TASK INSTRUCTIONS = Using the listing that follows, filter out every line lacking the string "agent" and return the rest.

+-------+

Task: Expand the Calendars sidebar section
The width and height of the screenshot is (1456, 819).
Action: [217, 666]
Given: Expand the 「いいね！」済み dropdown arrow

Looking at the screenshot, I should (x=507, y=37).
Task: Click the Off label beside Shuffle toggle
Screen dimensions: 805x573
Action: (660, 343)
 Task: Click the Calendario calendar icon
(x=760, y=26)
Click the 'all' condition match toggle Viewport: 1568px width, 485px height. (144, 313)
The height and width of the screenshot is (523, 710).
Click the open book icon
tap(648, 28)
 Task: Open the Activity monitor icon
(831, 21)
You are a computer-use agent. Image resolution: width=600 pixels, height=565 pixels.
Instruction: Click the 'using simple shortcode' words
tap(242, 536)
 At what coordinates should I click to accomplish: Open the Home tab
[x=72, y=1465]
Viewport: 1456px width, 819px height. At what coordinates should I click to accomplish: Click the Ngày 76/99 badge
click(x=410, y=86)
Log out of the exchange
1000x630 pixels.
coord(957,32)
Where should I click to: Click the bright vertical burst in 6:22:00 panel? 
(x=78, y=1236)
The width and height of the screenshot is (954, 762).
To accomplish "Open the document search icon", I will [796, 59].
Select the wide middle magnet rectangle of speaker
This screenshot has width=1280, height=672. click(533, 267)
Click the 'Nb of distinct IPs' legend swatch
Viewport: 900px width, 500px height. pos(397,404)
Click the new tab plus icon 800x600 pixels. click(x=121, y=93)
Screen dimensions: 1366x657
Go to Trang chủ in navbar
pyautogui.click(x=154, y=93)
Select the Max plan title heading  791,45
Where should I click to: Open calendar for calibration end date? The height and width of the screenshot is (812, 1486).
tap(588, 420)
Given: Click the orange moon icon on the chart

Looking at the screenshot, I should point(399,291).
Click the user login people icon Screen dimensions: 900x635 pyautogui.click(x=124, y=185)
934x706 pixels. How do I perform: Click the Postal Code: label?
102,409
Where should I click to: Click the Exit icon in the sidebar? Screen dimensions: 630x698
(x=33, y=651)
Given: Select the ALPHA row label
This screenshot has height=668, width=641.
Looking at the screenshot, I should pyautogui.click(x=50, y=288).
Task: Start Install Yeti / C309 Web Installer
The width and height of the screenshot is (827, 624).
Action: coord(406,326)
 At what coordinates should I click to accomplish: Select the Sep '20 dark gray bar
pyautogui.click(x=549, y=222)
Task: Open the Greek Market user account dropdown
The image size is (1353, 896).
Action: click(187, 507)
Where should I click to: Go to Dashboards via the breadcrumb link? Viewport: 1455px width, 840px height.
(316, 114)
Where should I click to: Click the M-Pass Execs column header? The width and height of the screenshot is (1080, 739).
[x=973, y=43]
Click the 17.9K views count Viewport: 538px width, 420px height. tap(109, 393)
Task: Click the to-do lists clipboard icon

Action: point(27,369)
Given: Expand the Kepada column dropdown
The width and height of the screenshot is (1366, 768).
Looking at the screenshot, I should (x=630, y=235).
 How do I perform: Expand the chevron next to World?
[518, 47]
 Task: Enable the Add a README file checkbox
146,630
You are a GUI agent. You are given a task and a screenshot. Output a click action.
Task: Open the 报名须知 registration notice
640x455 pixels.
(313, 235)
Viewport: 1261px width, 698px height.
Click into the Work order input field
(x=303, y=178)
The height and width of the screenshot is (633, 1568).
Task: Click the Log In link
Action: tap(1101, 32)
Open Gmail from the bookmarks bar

+-------+

SOLUTION =
You are a computer-use agent. Image resolution: width=600 pixels, height=565 pixels.
You are a GUI agent. You are given a task and a screenshot. Output a click action.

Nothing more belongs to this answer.